UCSD-2019: Technical Working Group: Data Management
- Identify key decisions that must be made (and justified) prior to CD-1/PDR,
- Make progress on (or actually make) those decisions,
- Lay out a timeline and process for making each decision, consistent with the post-decision work and internal reviews that will be needed to complete preparations for CD-1/PDR,
- Ensure that those timelines and processes are understood and supported by the collaboration, and that we (together) believe we can follow them.
- L2 Overview (Julian Borrill/Tom Crawford) slides
- Subsystem Management (Julian Borrill) slides
- Data Movement (Sasha Rahlin) slides
- Software Infrastructure (Ted Kisner) slides
- Data Synthesis (Sara Simon/Andrea Zonca) slides
- Data Reduction (Colin Bischoff/Reijo Keskitalo) slides
- Transients (Don Petravik/Nathan Whitehorn) slides (note conflict with Transients parallel)
- Site Hardware (Tom Crawford) slides
- Simulations for Flowdown (Sara Simon) slides
Big questions to answer here:
- What are we missing?
Note that the L2-level stuff, including the bi-weekly telecon, is all coordination and management; real work is done at L3 and below.
DM scope redefined as raw data coming off the telescopes to well-characterized "reduced data (maps, etc.)." (Used to be "well-characterized maps" but transients...)

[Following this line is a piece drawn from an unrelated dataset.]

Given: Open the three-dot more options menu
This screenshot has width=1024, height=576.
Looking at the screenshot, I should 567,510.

- also responsible for mock data sets to support decisions in other WBSs.
DM transitions to operations in ~2026
- but there's a data challenge scheduled for 2027, should we change that? (MEM)
- maybe say DM "begins transition" to ops in 2026.

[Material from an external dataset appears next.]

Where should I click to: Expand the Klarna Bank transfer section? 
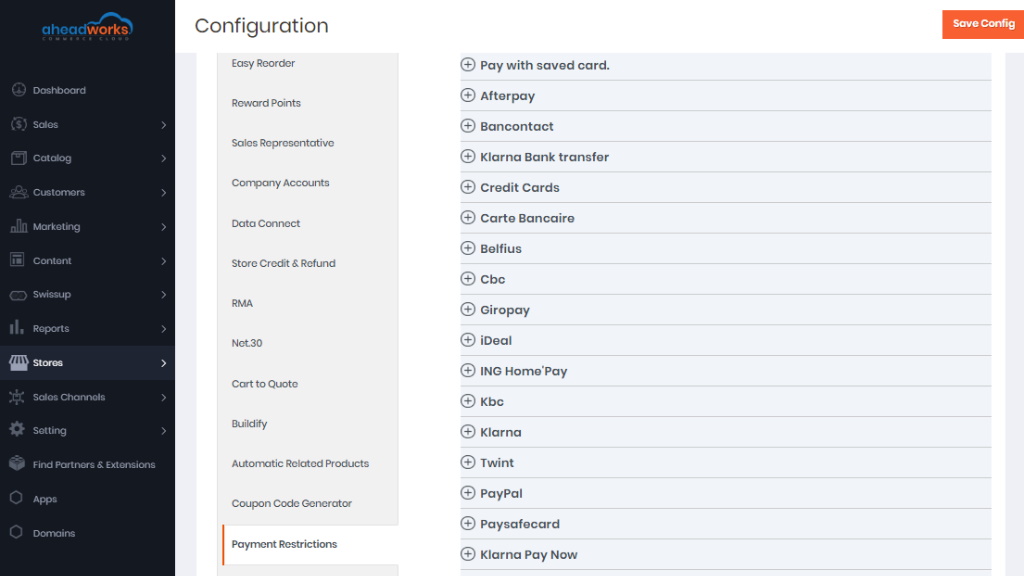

Discussion about boundary between roles of project DM (raw data to maps) and collaboration analyzers (maps to science).
What does "well-characterized" mean? (RS)
- Something we probably need to define better, along with analysis working groups.
Is there a document stating "at stage X in DOE/NSF project maturity, we need set Y of simulations"? (SH)
- No. There probably should be.
- A worry about asking AWGs what is needed is that they will say "everything," which is hard. (KH)
Do we really need HPC for anything? (JV)
- For things that care about interprocess communication (which is important for capturing some types of correlations).
- We are not the only people building in interoperability in HPC/HTC, so we should be able to piggyback. (SH)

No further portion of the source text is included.